Während der Südwesten im Sommer von vielen Touristen und Freizeitkapitänen besucht wird, so ist der Nordosten der Insel auch jetzt, Anfang Juni, fast menschenleer. Außer Radwegen führt keine Straße dorthin, und so bleibt dieser Teil der Insel der Tierwelt überlassen. Große Dünenlandschaften prägen die Landschaft hier und ein eindrucksvoller Leuchtturm. Das angrenzende Haus des Leuchtturmwärters wird schon lange nicht mehr bewohnt, heute sind alle Leuchtfeuer automatisiert. Für knapp zwei Wochen wird das alte Gebäude unser Zuhause. Von hier aus wollen wir die wohl eindrucksvollste Seehundkolonie dieser Region filmen.

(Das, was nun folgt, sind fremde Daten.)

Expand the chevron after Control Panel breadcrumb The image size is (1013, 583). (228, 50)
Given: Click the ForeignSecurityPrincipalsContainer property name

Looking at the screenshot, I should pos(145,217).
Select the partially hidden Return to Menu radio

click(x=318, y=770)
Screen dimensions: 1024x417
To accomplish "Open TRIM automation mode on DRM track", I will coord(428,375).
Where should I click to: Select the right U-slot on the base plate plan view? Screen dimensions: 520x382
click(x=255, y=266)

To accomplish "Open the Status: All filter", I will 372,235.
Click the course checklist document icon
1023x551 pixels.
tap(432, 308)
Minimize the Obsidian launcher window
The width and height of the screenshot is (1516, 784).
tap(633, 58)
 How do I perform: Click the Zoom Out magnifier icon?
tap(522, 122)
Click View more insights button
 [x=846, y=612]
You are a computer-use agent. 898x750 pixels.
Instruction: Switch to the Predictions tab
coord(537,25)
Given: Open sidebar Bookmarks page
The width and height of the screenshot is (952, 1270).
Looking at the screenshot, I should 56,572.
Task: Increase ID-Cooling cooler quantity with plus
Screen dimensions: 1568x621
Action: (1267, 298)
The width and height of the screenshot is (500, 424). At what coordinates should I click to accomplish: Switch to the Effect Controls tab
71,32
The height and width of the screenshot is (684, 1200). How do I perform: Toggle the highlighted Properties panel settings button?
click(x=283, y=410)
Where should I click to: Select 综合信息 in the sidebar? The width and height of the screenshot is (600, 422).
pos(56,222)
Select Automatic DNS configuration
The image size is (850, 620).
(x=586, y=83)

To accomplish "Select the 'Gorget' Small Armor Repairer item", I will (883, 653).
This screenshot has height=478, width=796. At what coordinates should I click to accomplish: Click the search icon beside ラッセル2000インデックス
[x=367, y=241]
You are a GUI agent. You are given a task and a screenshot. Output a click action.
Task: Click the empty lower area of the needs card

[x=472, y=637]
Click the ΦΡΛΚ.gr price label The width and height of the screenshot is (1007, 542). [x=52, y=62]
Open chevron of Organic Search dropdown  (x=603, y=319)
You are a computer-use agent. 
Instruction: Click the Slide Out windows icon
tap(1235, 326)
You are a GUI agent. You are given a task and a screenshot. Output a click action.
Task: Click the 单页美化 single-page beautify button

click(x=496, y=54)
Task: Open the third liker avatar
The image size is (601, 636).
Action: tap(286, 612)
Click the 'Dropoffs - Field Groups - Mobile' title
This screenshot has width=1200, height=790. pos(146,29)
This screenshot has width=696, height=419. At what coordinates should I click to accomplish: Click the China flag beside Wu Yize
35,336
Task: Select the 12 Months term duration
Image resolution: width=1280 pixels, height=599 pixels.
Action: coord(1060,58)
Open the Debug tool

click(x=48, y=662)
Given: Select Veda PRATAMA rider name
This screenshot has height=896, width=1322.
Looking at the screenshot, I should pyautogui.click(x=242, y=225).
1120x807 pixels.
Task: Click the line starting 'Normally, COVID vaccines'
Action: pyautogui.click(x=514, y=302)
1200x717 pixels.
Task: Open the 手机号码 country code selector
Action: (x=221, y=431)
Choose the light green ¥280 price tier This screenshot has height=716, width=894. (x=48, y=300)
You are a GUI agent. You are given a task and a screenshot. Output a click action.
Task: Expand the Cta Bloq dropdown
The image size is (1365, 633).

Ein neues Team für neue Bilder

Die wichtigste Aufgabe für mich und mein Team: noch nie da gewesene Aufnahmen der Kinderstube unter Wasser zu zeigen. Da die Tiere unter Wasser oft scheu auf Taucher mit Pressluftflaschen und die damit verbundenen Luftblasen reagieren und das Wasser hier ohnehin sehr flach ist, entscheide ich mich dafür, die Dreharbeiten ohne Tauchgerät zu machen. Für solche Arbeiten muss man aber sehr lange die Luft anhalten können – nicht gerade meine größte Stärke. Wie der Zufall es will, habe ich gerade in den letzten Monaten eine Bewerbung von zwei Schweizer Apnoetauchern erhalten, die über einige Erfahrungen mit der Unterwasserkamera verfügen. Apnoetaucher, auch Freitaucher genannt, können mit nur einem Atemzug die Unterwasserwelt erkunden. Es gibt in diesem Sport verschiedene Wettkampfdisziplinen wie Streckentauchen, möglichst lange die Luft anzuhalten oder unter verschiedenen Bedingungen möglichst große Tiefen zu erreichen. Ihnen allen gemein ist aber eine große Liebe zur Natur und zum Sport. Apnoetauchen hat für mich etwas Asketisches und Reduziertes. Ein Sport, bei dem der Mensch mit der Natur und dem Meer ganz im Einklang steht.

Die Sandbank im Osten Anholts wird jedes Jahr zur Heimat einer der größten Seehund-Kolonien der Ostsee. Sie versammeln sich hier, um ihre Kinder zu gebären.

Stürmische Zeiten: Jens Klingebiel hatte Glück in der letzten Sekunde. Das Team hilft ihm aus dem Kameraversteck.

Und so wie dieser Sport sind auch Martina Andrés und Manuel Spescha, beide aus der Schweiz und ja, sie sind ein Paar. Sie werden auf Anholt ihren ersten Einsatz für mich haben. Viele Tage sollen sie stundenlang mit Babyseehunden im Wasser verbringen und deren Tagesablauf dokumentieren.